Hi, I addressed the comparisons in other comments, but in general this is for c++ users and not Python. It's more of a comparison to numPy/cuPy, and we do have a table showing the comparison in the docs.
Actually just started looking into MatX yesterday to accelerate our radar pipeline. Really interesting to see that this use-case is heavily featured in the documentation.
Is the UCLA/Nvidia/Raytheon collaboration (as presented in a recent GTC talk) a major force behind the development of MatX?
Hi, yes, the original development was started for radar users who did not know CUDA but needed to write in c++. Many of our examples and code are radar related for that reason.
Thanks, looks really interesting. Do functions like matmul support inputs of differing type, like say A=int8 and B=float? Would be nice if you could get memory efficient quantized matmul with operator fusion.
CUTLASS, which is NVIDIA’s C++ template library for writing matrix multiply and convolution kernels parametrized over input/output types, operators, and algorithm block sizes, theoretically supports this. But, each input of the (k, n) shaped matrix B will be read from global memory ceil(n / block dimension) times in an algorithm that computes one (block dimension, block dimension) submatrix of the output matrix D per thread block. It will probably be more efficient to cast your B matrix to FP16 or INT8 lower precision in a preprocessing kernel to reduce memory traffic in the matrix multiply kernel.

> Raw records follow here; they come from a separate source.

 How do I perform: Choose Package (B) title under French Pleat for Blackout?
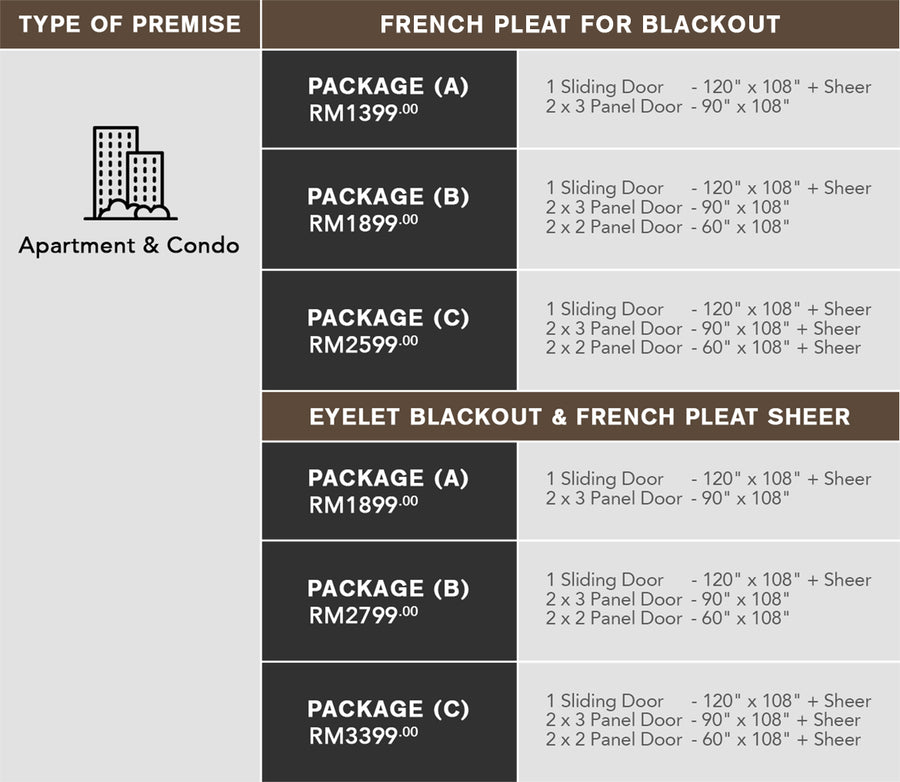[388, 196]
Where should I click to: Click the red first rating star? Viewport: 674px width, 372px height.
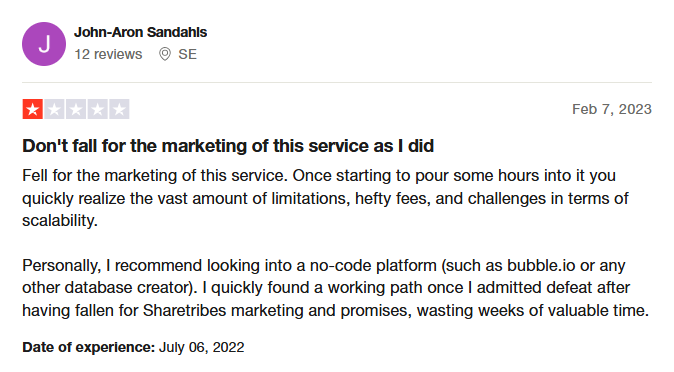[33, 109]
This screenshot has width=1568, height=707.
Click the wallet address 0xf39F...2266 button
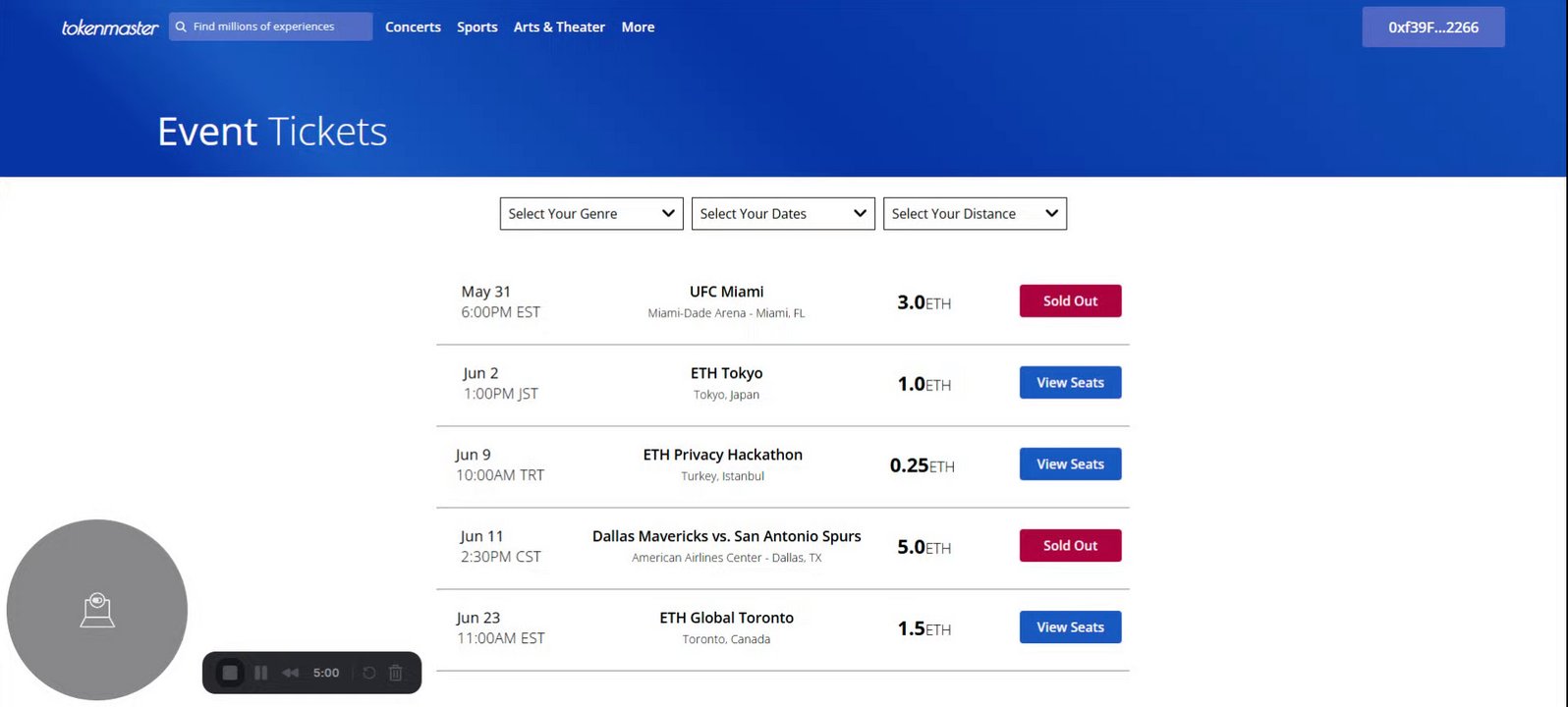tap(1432, 27)
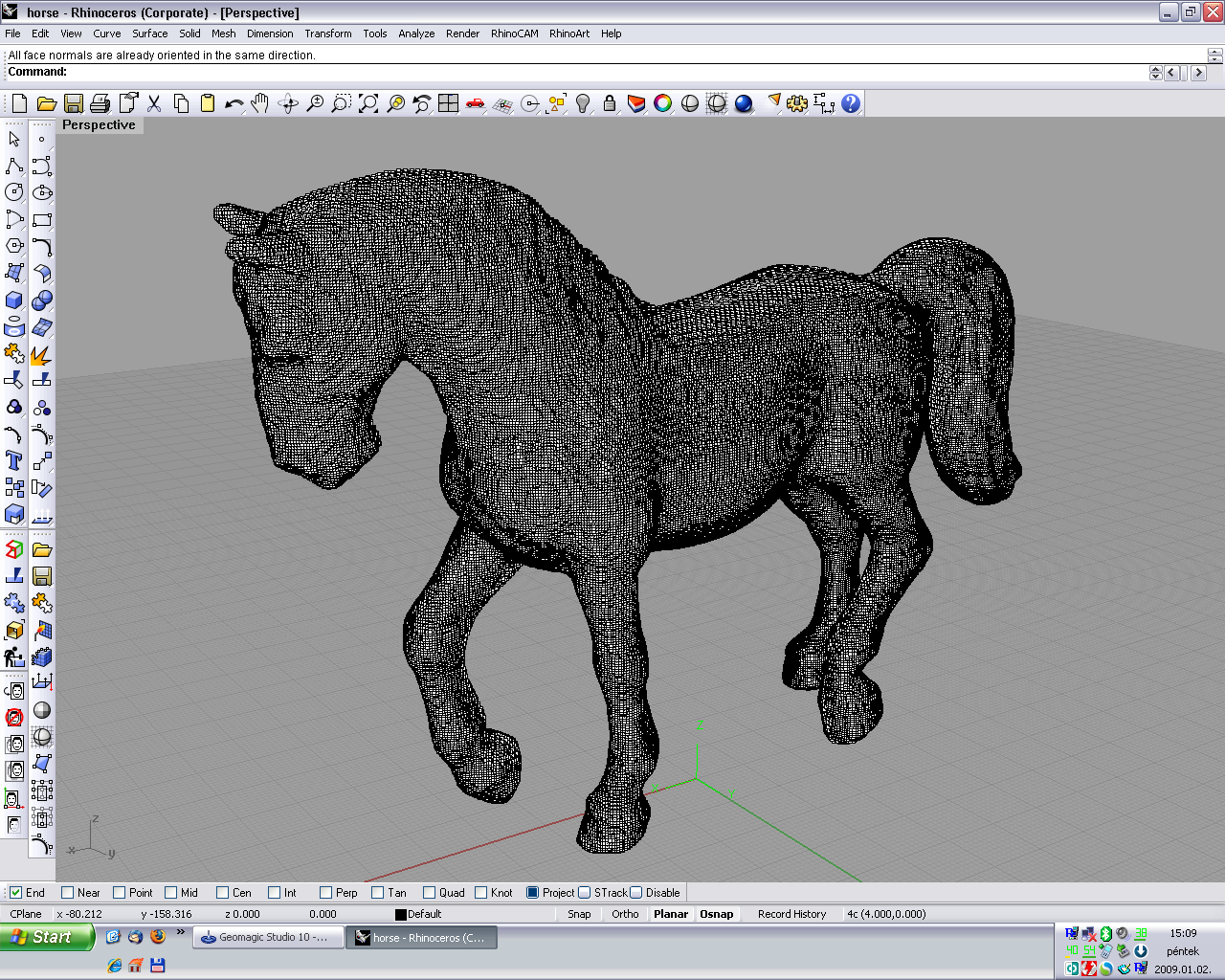Image resolution: width=1225 pixels, height=980 pixels.
Task: Open the Help question mark icon
Action: click(x=851, y=103)
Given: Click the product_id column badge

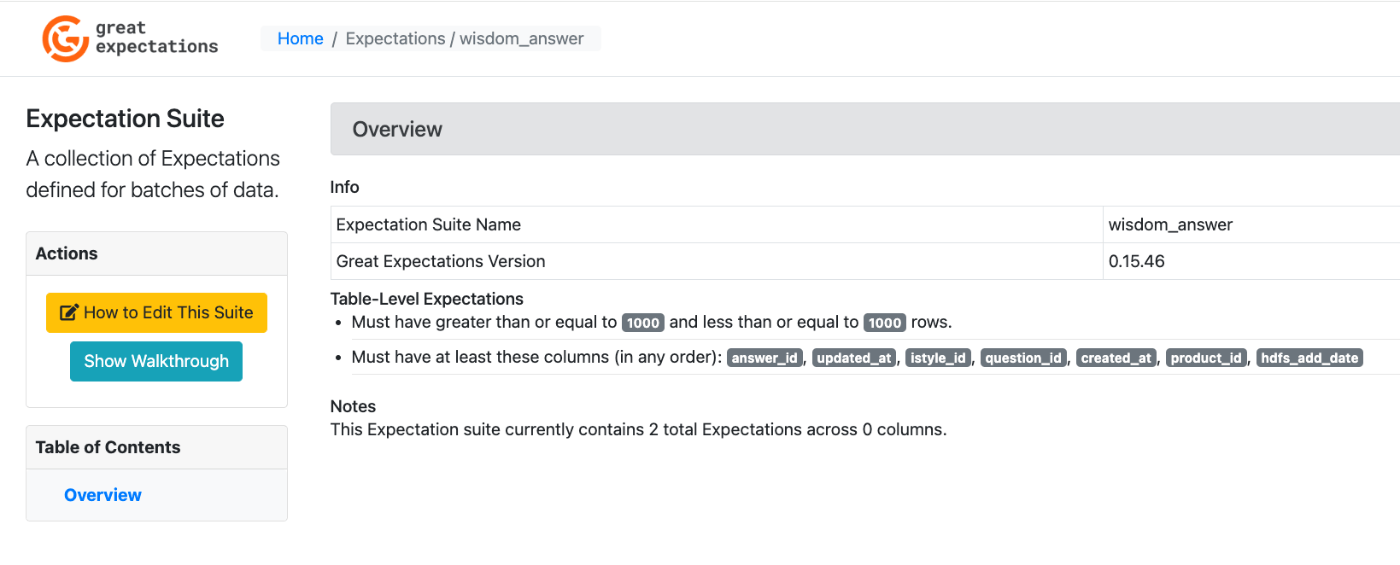Looking at the screenshot, I should coord(1207,358).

On newer GPUs, though, we have this huge L2 cache which makes the calculus a little different if your working set fits into it. e.g. Ampere A100 has 40MB L2$.
We typically support whatever the underlying library supports. For int8 the support would come from cuBLASLt currently. I don't believe that or Cutlass supports mixed precision inputs, but I can check.
And then maybe also a comparison to Flashlight (https://github.com/flashlight/flashlight), xtensor (https://github.com/xtensor-stack/xtensor) or other C/C++ based ML/computing libraries?
Also, there is no mention of it, so I suppose this does not support automatic differentiation?